What to work on -
Revise the listing below by replacing "logo" with "emblem" wherever it occurs, and leave everything else unchanged.

Records from a collection -

________________

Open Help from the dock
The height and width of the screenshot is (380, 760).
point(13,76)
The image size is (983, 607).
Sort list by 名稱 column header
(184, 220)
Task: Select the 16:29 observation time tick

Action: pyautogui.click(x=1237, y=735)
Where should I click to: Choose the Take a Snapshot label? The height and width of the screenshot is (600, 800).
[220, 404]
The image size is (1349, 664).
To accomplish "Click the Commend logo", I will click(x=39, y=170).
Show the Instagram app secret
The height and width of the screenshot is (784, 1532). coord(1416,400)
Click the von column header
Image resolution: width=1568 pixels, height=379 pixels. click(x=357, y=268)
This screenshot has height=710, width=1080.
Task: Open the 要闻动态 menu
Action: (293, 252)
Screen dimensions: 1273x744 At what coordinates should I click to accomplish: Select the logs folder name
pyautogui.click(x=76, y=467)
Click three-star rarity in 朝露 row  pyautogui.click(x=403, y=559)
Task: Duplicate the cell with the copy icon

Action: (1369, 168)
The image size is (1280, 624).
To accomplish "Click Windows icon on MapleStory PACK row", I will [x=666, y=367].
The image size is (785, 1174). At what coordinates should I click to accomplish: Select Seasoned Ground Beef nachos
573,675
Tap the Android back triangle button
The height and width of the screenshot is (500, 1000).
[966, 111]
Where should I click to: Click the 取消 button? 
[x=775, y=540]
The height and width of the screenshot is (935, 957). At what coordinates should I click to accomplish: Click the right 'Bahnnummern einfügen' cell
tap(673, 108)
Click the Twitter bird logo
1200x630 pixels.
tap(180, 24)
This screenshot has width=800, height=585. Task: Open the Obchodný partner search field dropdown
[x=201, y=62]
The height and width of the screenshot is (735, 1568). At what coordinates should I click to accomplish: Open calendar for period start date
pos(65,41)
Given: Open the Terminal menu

________________

Exercise answer -
Open Help from the dock
The height and width of the screenshot is (380, 760).
point(13,76)
The image size is (983, 607).
Sort list by 名稱 column header
(184, 220)
Task: Select the 16:29 observation time tick

Action: pyautogui.click(x=1237, y=735)
Where should I click to: Choose the Take a Snapshot label? The height and width of the screenshot is (600, 800).
[220, 404]
The image size is (1349, 664).
To accomplish "Click the Commend emblem", I will click(x=39, y=170).
Show the Instagram app secret
The height and width of the screenshot is (784, 1532). coord(1416,400)
Click the von column header
Image resolution: width=1568 pixels, height=379 pixels. click(x=357, y=268)
This screenshot has height=710, width=1080.
Task: Open the 要闻动态 menu
Action: (293, 252)
Screen dimensions: 1273x744 At what coordinates should I click to accomplish: Select the logs folder name
pyautogui.click(x=76, y=467)
Click three-star rarity in 朝露 row  pyautogui.click(x=403, y=559)
Task: Duplicate the cell with the copy icon

Action: (1369, 168)
The image size is (1280, 624).
To accomplish "Click Windows icon on MapleStory PACK row", I will [x=666, y=367].
The image size is (785, 1174). At what coordinates should I click to accomplish: Select Seasoned Ground Beef nachos
573,675
Tap the Android back triangle button
The height and width of the screenshot is (500, 1000).
[966, 111]
Where should I click to: Click the 取消 button? 
[x=775, y=540]
The height and width of the screenshot is (935, 957). At what coordinates should I click to accomplish: Click the right 'Bahnnummern einfügen' cell
tap(673, 108)
Click the Twitter bird emblem
1200x630 pixels.
tap(180, 24)
This screenshot has width=800, height=585. Task: Open the Obchodný partner search field dropdown
[x=201, y=62]
The height and width of the screenshot is (735, 1568). At what coordinates should I click to accomplish: Open calendar for period start date
pos(65,41)
Given: Open the Terminal menu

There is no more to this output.